IFRS: new challenges, new opportunities for accountants


Financial statements need the input of more stakeholders than accountants, and accountants, too, need to think more broadly – their skill set is becoming more valuable as the need for better communication and broader valuation expertise becomes a normal part of the job.

Accounting standards are designed to make the principles and requirements clearer for financial report preparers and investors alike. International-based financial reporting (IFRS) continues to evolve as standard-setters seek to address the demand for more and better information in financial statements.

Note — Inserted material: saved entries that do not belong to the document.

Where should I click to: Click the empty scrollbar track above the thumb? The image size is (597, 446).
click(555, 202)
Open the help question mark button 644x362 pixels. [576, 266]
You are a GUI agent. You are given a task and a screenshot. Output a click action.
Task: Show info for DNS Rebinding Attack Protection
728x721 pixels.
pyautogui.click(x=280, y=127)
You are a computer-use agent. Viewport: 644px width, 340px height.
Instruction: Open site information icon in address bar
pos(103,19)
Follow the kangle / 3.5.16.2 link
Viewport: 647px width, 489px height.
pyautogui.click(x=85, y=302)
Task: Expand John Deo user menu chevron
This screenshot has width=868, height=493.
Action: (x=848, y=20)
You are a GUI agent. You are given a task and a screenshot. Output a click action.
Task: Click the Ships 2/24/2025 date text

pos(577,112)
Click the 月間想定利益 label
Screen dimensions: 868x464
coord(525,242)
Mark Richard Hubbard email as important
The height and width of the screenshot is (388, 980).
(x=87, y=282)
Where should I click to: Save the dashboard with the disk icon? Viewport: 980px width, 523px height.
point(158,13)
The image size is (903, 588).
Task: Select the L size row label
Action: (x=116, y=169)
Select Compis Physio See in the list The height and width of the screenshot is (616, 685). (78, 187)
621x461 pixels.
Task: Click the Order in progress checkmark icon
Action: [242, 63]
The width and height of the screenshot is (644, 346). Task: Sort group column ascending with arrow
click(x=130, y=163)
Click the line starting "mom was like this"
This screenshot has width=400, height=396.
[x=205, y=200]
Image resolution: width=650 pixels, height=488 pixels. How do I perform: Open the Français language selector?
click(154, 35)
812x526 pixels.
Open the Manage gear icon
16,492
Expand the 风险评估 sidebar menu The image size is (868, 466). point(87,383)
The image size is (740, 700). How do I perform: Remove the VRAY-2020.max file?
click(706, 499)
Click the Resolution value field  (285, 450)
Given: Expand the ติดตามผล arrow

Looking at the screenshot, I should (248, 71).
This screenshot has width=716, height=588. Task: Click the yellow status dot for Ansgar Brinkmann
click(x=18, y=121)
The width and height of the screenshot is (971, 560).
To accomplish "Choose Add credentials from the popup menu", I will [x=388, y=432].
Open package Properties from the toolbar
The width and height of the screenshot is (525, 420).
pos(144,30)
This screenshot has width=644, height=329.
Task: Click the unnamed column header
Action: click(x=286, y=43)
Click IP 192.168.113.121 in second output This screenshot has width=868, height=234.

Debate continues around what should be in the hard numbers and what should be in the commentary accompanying financial statements. Corporate value associated with intangibles remains a challenging area for capture in financial statements. What is the effect of climate change on corporate bottom lines, and should cryptocurrencies be included as assets?

Sue Lloyd, vice-chair of the London-based International Accounting Standards Board (IASB), and Kris Peach FCPA, chair and CEO of the Australian Accounting Standards Board (AASB) have overseen some major changes in accounting standards in recent years, and they can see new challenges on the horizon for the profession.

Lloyd says that because of the way the new standards are written, being a good accountant requires enhanced skills, such as a better understanding of risk management – expected credit losses for example.

“Accounting used to be very rules-based, but to account for loan-loss provisions [under IFRS 9 Financial Instruments], you need to understand risk management and know how the business is run. It’s far more interesting than it was in the past.”

Lloyd and Peach believe accountants are becoming more important and more involved with the front office.

Peach notes that companies such as Wesfarmers are asking how they can improve documents, so they are not just ticking the boxes and submitting a stock annual report as required by the Australian Securities and Investments Commission (ASIC).

“They’re creating a document that talks to investors, and that requires a different mindset. With the standards we’re writing, it means you have to apply judgement far better than under a rules-based regime. Softer skills are becoming important.”